What every buyer should know about roofs

Verani Realty

tools on roofAs a buyer, the condition of and the materials used on the roof of a home are something you need to know before you buy. Some materials are more prone to issues than others, some problems are minor, and some repairs may be extensive – like needing a whole new roof – so it pays to know some basic facts.

Finding a roof problem during a home inspection could mean it’s time to renegotiate with the seller on the price, lowering it to cover repair costs. It may be a deal breaker if the sellers won’t renegotiate the selling price to reflect repair costs or make the repairs themselves. However, it could just be a small issue to be addressed in the near future. Knowing the basics about roofs and roofing materials can help you navigate any red flags that come up during inspection.

Where is damage most likely to appear?

  • Damage is often caused by ice and snow that build up around chimneys and skylights, or any area where something penetrates the roof. These areas experience melting during the day and a refreeze at night when the temperatures drop. This freeze-melt cycle can cause the most damage.
  • Ice dams along the edge of a roof and within gutters can also cause damage. Some associated damage can be caused by the homeowner trying to scrape the roof to clear it of ice and snow.
  • Shingles that are curled, losing granules, or buckling from age indicate the shingles are past their life expectancy (a typical roof will last between 20 and 25 years). This can allow leaks to seep to the wood below.

Which materials are used?

There are a few roofing materials commonly used today, and it is wise to know the pros and cons of each.

  • Fiberglass Asphalt Shingles: Typically guaranteed for up to 30 years, they are made of a woven fiberglass base, like a mat, are covered with a waterproof asphalt coating, and then topped off with ceramic granules to protect the shingles from the effects of harmful UV rays. Average cost is $250 to $400 per square foot installed.

  • Slate: Essentially a dense, quarried rock, slate is a tremendously durable material. It is non-combustible, waterproof and requires little to no maintenance over its 50-year lifespan. It costs about $600 to $1,500 per square foot, installed.

  • Composite Roofing: It is made from poly-based products they are lightweight, fire safe, fade resistant to the sun and weather, and carry a warranty up to 50 years. Cost is about $400 to $750 per square foot, installed.

  • Metal Roofing: Capable of withstanding wind, rain, hail and fire, this energy-efficient material will not rot the way other materials eventually will and typically lasts 50-plus years. The material costs about $300 to $700 per square foot, installed.

  • Tile Roofing: Tile roofing comes in clay or concrete and can last a lifetime, but they are not appropriate for every structure since it’s heavy.

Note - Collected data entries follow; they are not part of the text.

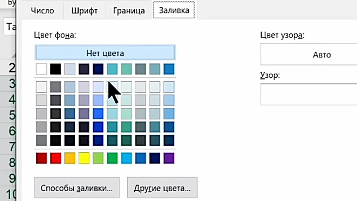Switch to the Число tab
Image resolution: width=357 pixels, height=201 pixels.
[x=42, y=11]
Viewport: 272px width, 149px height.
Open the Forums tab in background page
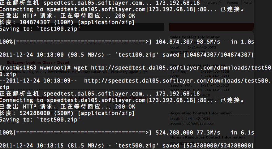(x=232, y=2)
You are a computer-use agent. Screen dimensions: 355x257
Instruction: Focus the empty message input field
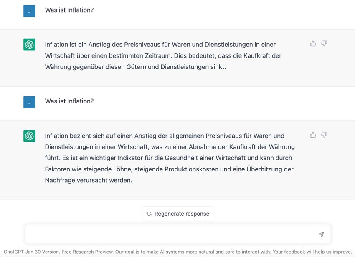click(178, 234)
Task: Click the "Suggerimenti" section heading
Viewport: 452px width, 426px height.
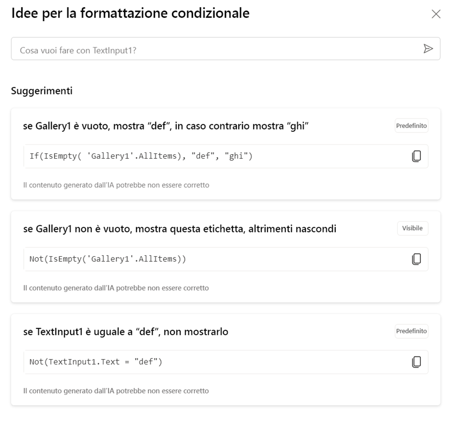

Typical costs are about $200 to $800 per square foot for concrete, or $500 to $1,000 per square foot for clay tiles, installed.

The roof of any home is a vital component in maintaining its structural integrity. As you view homes, look closely for signs of damage and age, always do a home inspection before you buy, and ask your real estate professional about the age of the roof and if repairs were ever done by the seller.